🤖 AI Summary
GUI agents transitioning to pure vision-based paradigms face two key challenges: (1) highly dense yet loosely correlated element contexts, and (2) severe redundancy in historical interactions—both impeding efficient context modeling. To address these, we propose SimpAgent, a context-aware simplification framework. First, it introduces a mask-driven element pruning mechanism that suppresses irrelevant visual interference without explicitly modeling complex inter-element relationships. Second, it incorporates a consistency-guided history compression module that explicitly enforces implicit, compact encoding of historical interactions by the large vision-language model. SimpAgent adopts an end-to-end purely visual architecture and achieves state-of-the-art performance across diverse web and mobile navigation benchmarks. It reduces FLOPs by 27% while improving accuracy and generalization—demonstrating unified gains in effectiveness, efficiency, and robustness.
📝 Abstract
The research focus of GUI agents is shifting from text-dependent to pure-vision-based approaches, which, though promising, prioritize comprehensive pre-training data collection while neglecting contextual modeling challenges. We probe the characteristics of element and history contextual modeling in GUI agent and summarize: 1) the high-density and loose-relation of element context highlight the existence of many unrelated elements and their negative influence; 2) the high redundancy of history context reveals the inefficient history modeling in current GUI agents. In this work, we propose a context-aware simplification framework for building an efficient and effective GUI Agent, termed SimpAgent. To mitigate potential interference from numerous unrelated elements, we introduce a masking-based element pruning method that circumvents the intractable relation modeling through an efficient masking mechanism.

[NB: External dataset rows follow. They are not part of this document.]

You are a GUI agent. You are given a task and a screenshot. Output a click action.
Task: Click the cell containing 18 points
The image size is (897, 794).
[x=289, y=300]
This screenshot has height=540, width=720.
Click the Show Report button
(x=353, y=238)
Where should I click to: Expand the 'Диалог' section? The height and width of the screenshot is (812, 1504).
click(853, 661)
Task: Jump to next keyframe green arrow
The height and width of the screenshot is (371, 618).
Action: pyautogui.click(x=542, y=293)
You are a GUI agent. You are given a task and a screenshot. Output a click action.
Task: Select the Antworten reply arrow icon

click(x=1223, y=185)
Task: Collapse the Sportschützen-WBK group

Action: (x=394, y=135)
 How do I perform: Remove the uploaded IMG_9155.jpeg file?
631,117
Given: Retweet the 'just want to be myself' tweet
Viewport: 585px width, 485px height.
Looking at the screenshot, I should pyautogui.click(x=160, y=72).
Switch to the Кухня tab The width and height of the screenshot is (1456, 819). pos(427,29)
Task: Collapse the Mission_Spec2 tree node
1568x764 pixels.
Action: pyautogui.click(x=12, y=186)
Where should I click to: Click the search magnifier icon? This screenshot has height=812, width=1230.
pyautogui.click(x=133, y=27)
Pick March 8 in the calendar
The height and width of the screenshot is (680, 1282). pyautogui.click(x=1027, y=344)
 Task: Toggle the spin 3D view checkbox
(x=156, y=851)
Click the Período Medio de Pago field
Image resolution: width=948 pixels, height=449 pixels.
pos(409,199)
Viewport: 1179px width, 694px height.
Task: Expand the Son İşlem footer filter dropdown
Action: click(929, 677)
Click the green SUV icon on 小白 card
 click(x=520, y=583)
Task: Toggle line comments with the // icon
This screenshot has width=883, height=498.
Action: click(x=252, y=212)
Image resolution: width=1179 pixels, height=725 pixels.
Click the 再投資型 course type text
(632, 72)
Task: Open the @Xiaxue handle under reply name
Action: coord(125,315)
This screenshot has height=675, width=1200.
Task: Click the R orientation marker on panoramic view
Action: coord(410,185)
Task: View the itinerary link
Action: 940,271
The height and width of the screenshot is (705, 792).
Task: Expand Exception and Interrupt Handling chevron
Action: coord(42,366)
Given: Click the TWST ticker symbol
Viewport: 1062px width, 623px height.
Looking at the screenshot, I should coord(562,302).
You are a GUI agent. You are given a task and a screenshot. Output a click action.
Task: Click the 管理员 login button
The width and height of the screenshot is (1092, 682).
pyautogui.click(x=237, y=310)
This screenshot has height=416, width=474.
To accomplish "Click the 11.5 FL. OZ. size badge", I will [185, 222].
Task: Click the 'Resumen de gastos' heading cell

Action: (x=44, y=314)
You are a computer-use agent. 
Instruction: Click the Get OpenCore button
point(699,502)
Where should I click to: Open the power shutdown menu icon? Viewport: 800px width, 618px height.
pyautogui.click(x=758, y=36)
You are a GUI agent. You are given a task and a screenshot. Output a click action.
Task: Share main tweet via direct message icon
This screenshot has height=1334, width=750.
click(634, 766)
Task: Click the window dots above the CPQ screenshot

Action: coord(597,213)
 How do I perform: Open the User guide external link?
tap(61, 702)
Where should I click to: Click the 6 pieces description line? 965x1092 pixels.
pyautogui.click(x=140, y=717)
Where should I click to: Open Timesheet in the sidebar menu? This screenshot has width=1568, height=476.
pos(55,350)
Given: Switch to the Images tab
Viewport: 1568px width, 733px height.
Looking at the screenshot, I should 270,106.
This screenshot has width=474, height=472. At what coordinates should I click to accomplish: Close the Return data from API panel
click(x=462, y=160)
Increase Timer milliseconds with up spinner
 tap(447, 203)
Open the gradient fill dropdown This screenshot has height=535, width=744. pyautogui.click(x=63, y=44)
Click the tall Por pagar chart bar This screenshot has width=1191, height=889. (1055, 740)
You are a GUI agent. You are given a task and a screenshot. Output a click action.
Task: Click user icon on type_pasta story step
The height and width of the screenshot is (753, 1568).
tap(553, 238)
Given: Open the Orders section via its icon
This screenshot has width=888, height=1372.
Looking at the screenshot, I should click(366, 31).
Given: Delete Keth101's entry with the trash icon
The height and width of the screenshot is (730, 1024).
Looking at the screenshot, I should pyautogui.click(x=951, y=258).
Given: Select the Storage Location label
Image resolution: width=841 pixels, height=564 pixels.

To reduce the redundancy in historical information, we devise a consistency-guided history compression module, which enhances implicit LLM-based compression through innovative explicit guidance, achieving an optimal balance between performance and efficiency. With the above components, SimpAgent reduces 27% FLOPs and achieves superior GUI navigation performances. Comprehensive navigation experiments across diverse web and mobile environments demonstrate the effectiveness and potential of our agent.